More stories like this, and the original explosive entry of Sarah into the public sphere begins to get dim. There really is something to the adage: look before you leap (or choose, in this case.)

Ilana Mercer writes about "The Talk" she gave her daughter at the appropriate age. She has linked to an eloquent article of hers about bringing back the word "bastard" and also the shotgun wedding, to spare families of a "deep, abiding, disgrace."

"But, on what basis?" I kept asking. Why shame and disgrace? What is shameful and disgraceful about having a baby, by any means: out-of-wedlock, artificial insemination, sperm donor? Mercer wasn't able to elucidate what principles render a bastard disgraceful.

And sure enough, Palin's soon-to-be grandchild who was conceived by a young unmarried couple, a situation Mercer apparently abhors, didn't deter her from writing this glowing article about Sarah Palin. (But Mercer makes a disclaimer in her original post, which neatly gives her the liberty to write the glowing article on Sarah's endless abilities.) Besides compartmentalizing Palin's personality, the cause of her accomplished political life on the effects of her daughter's personal life is thus cleverly avoided.

I could have predicted this capitulation.

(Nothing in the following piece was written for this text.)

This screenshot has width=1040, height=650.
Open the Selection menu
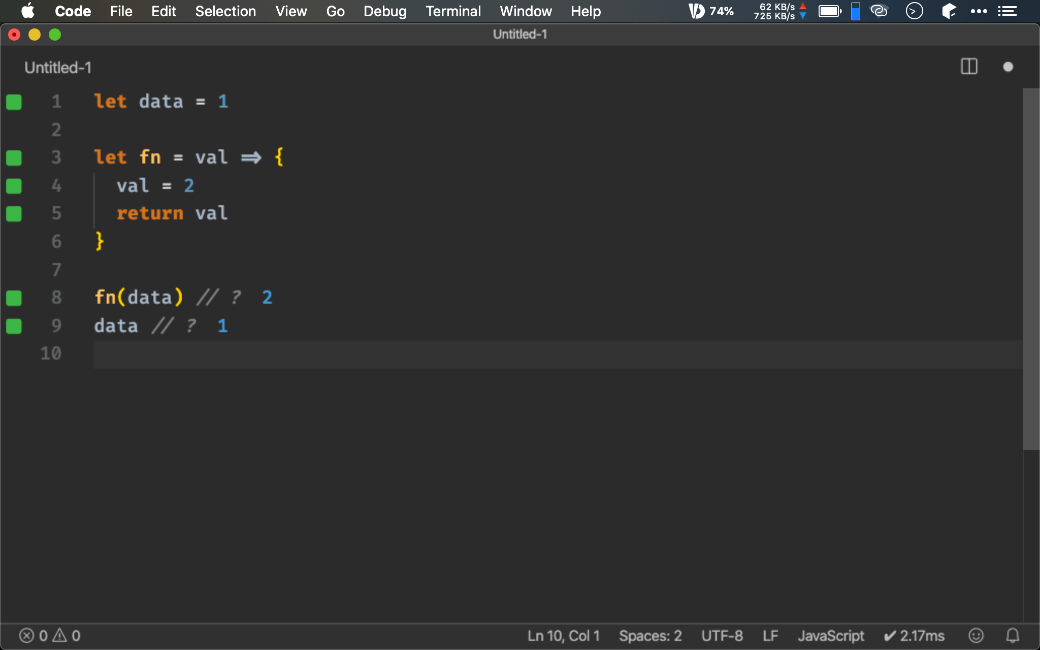[x=225, y=11]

Basic issues like marriage, homosexuality, feminism, (and tattoos and body piercings!) take a back burner for modern people's infatuation with the latest drama. After all, the age-old stodgy caution and patience is a thing of the past. Palin showed us that when, instead of spending a few years with her family, house-cleaning - both literally and metaphorically - she opted for the immediate excitement of the game. And I would say that most women these days are variations of Sarah.

Yes, tattoos, man often about the house, out-of-wedlock grandchild, are all part of the package of the modern life - you may have one, or all of them, and there's nothing disgraceful about that in the mores of the modern world. It is just part of the change, as Palin tells her evangelical proteges in the video.

Women can do what they want and men can just hang on to those apron strings (coat tails?), and babies are cute and cuddly however they come. Bastard, shame and disgrace are but words. Anyway, those Sarahs can always turn things around!